▸ TASK GOAL
For this exercise, output the entries below exactly from the line that holds "This screenshot has height=900, width=1316." to the line that holds "You are a computer-use", both ends included. No pictures belong in the copy.

Collected data entries:
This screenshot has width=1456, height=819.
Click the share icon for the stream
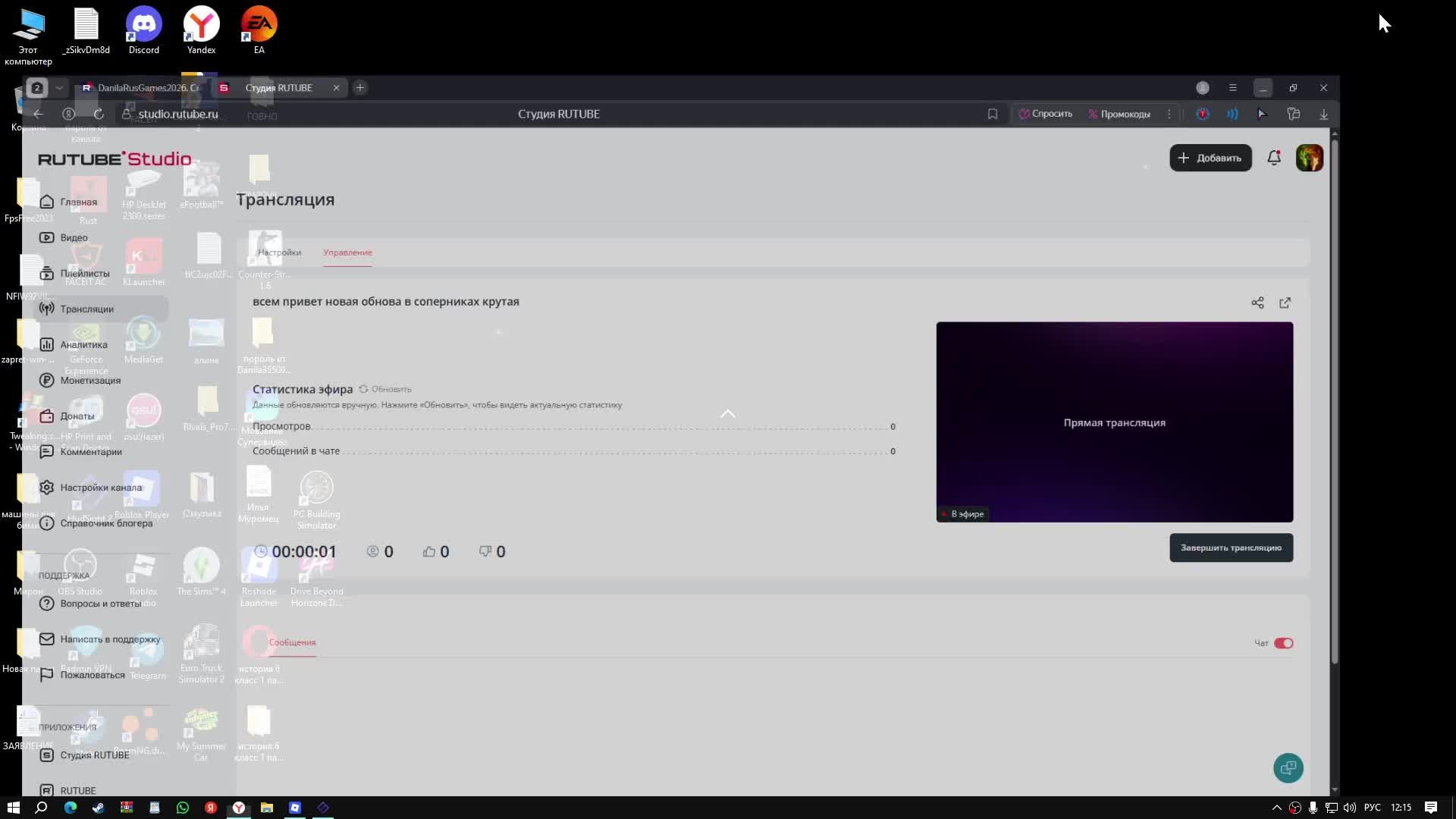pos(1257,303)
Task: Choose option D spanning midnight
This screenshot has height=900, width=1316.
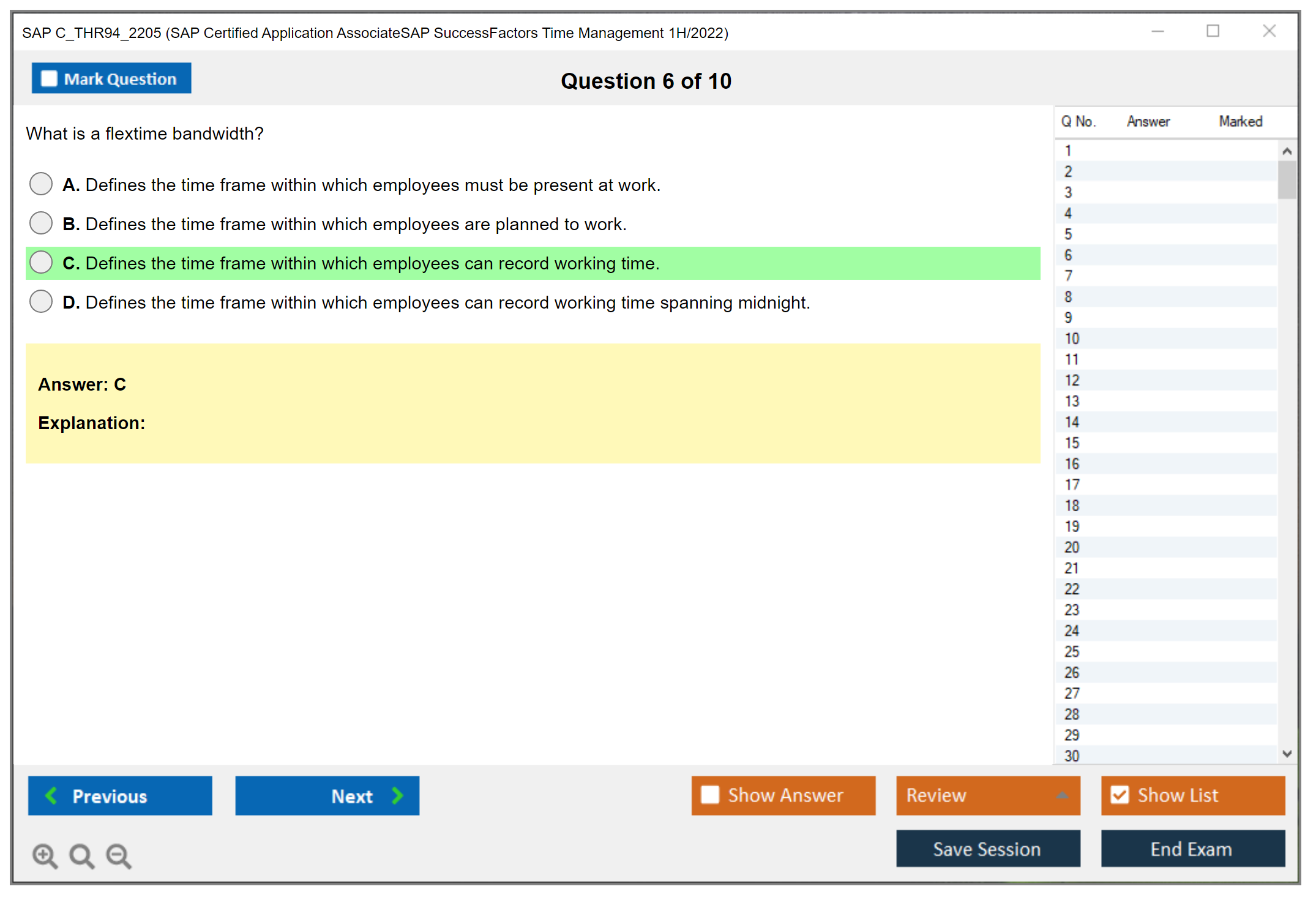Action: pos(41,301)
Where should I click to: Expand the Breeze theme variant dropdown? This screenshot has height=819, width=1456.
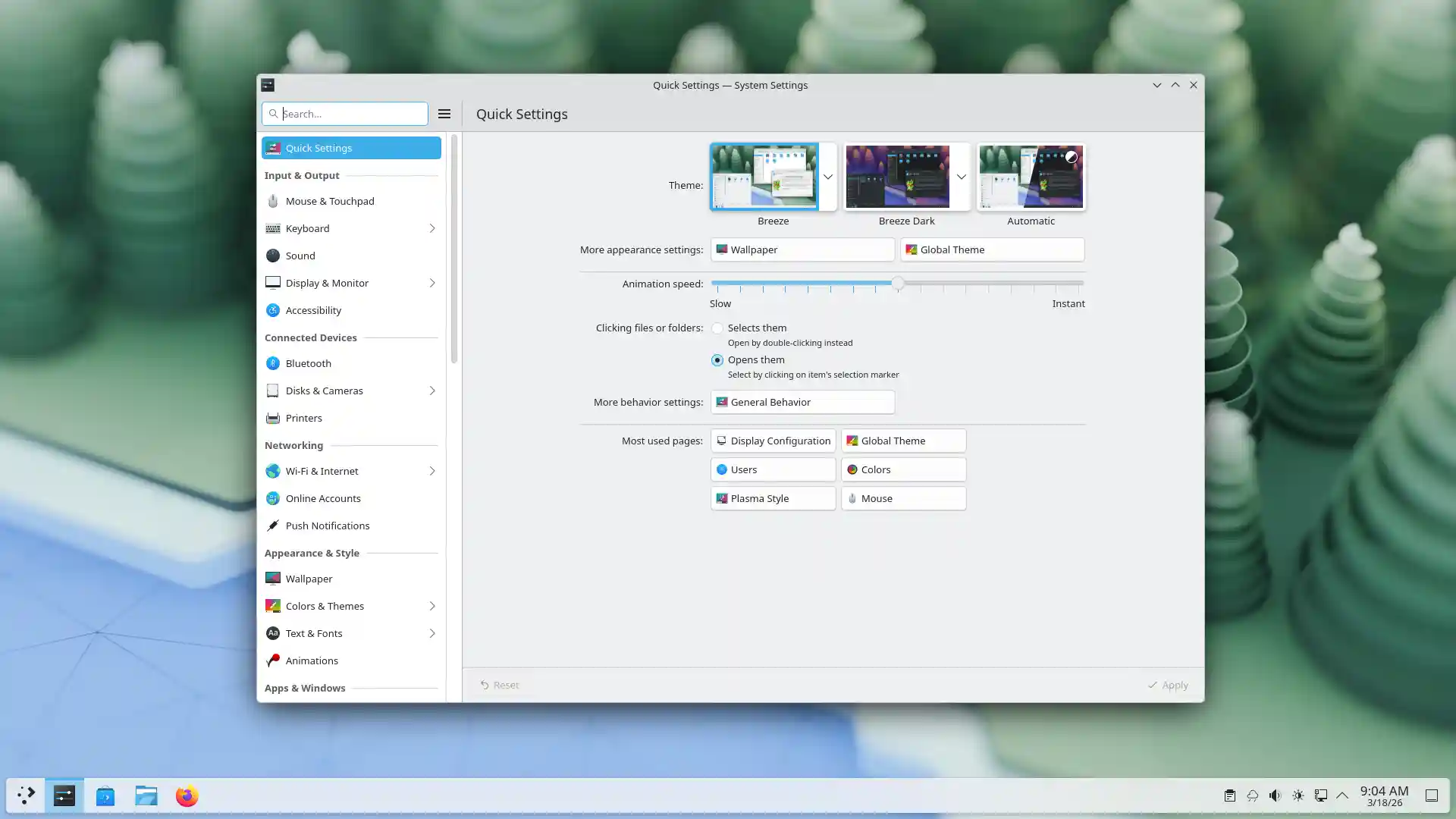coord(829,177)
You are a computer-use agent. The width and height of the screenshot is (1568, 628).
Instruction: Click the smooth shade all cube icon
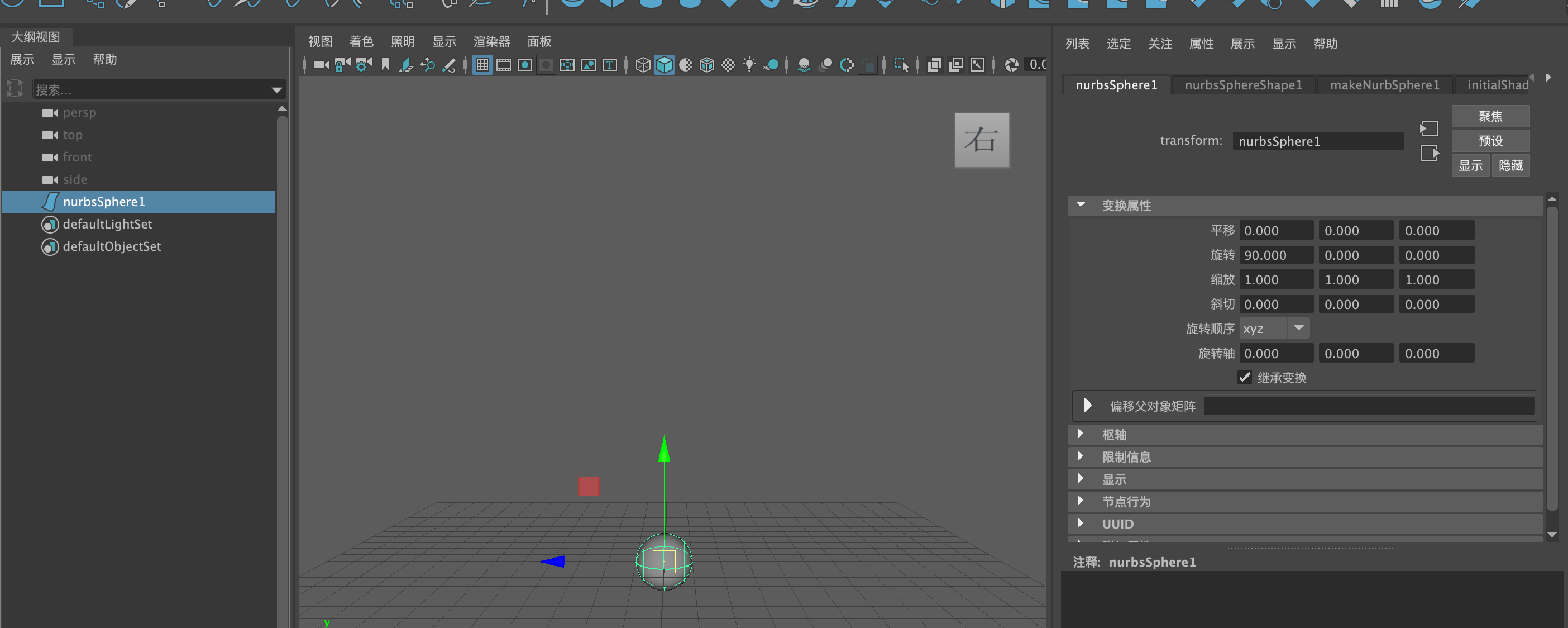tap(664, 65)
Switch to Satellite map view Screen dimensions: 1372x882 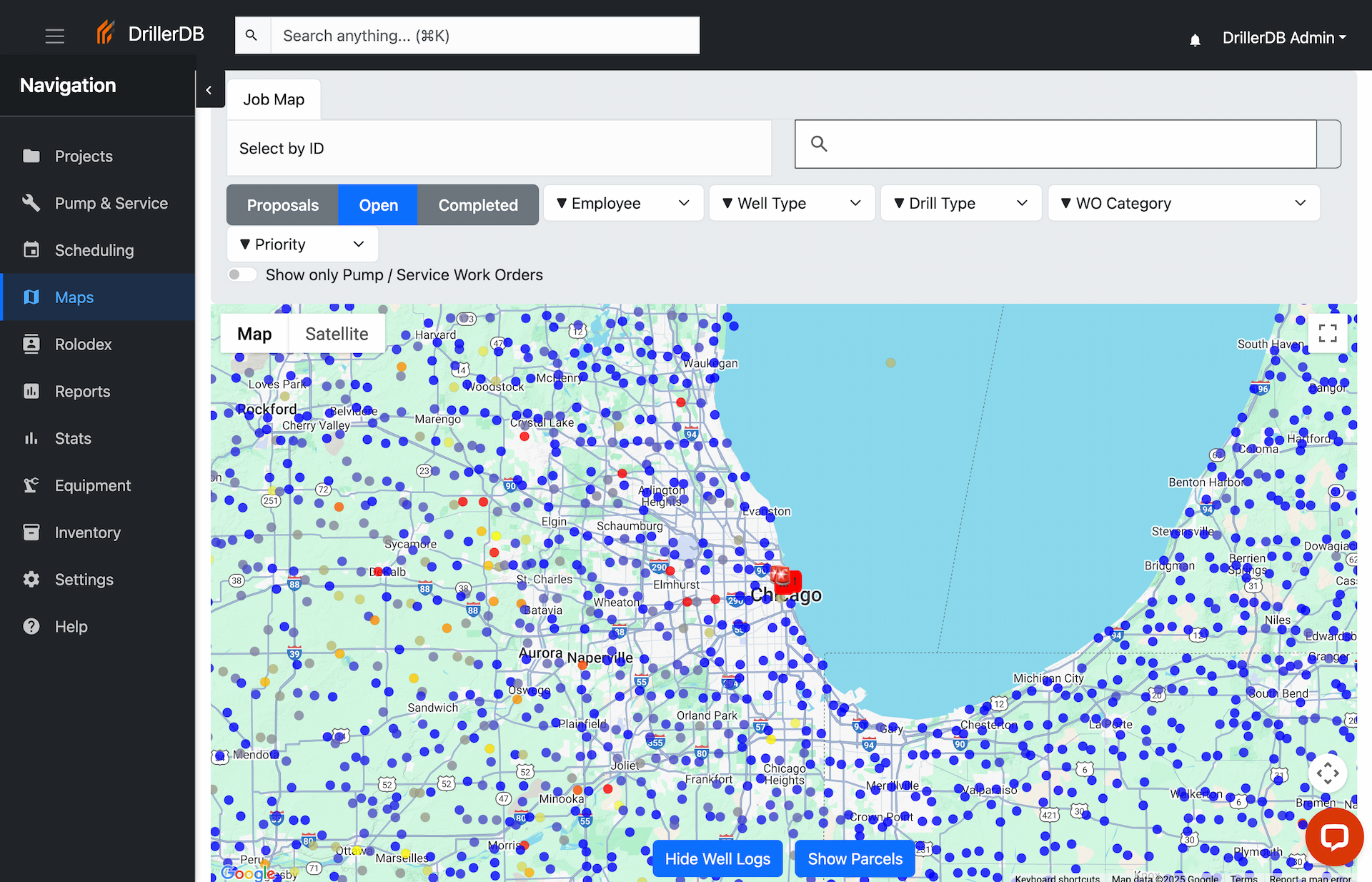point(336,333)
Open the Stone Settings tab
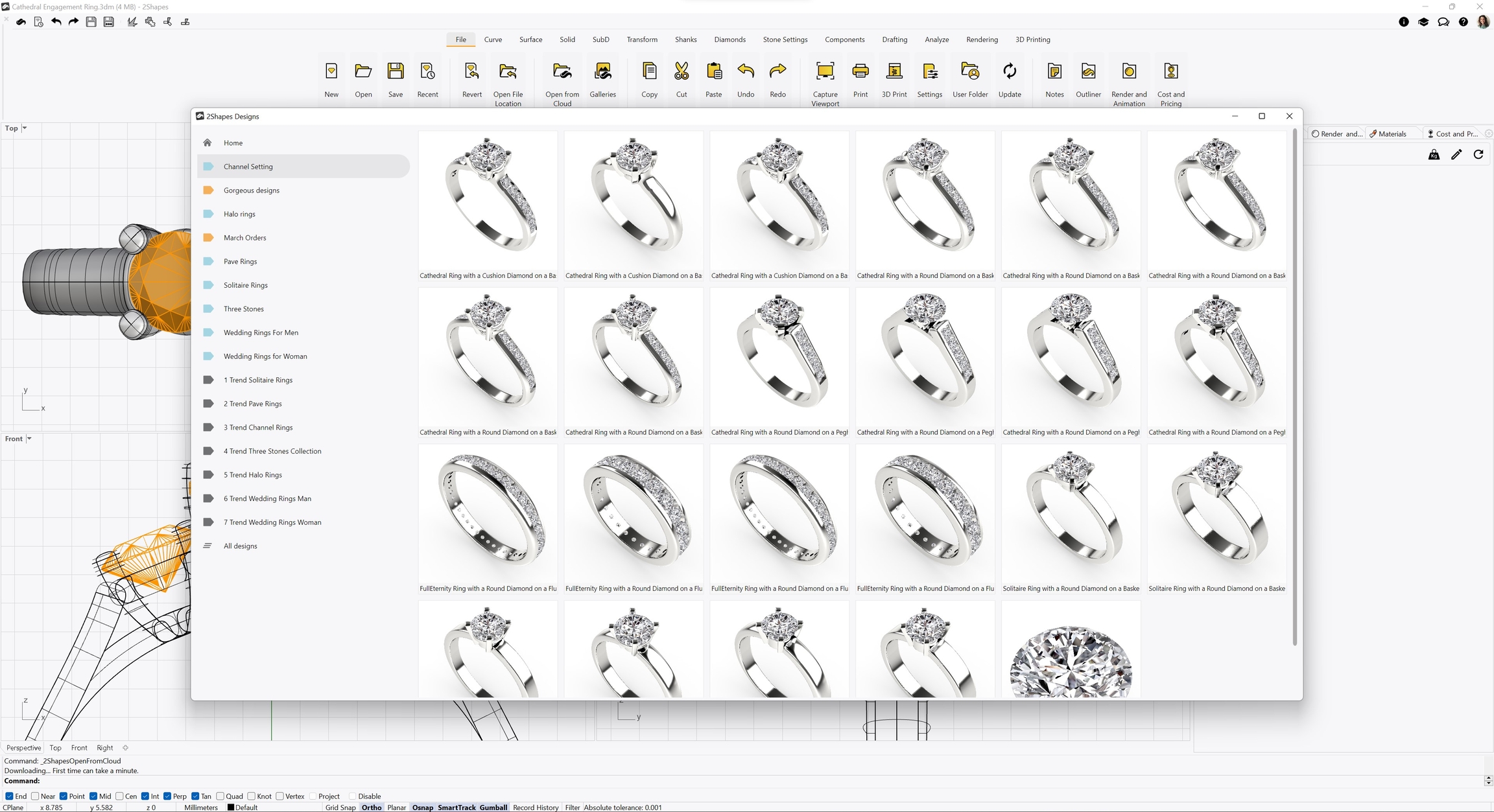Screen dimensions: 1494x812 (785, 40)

▸ ANSWER SECTION
This screenshot has height=900, width=1316.
Action: pos(41,301)
Where should I click to: Expand the Breeze theme variant dropdown? This screenshot has height=819, width=1456.
coord(829,177)
You are a computer-use agent. The width and height of the screenshot is (1568, 628).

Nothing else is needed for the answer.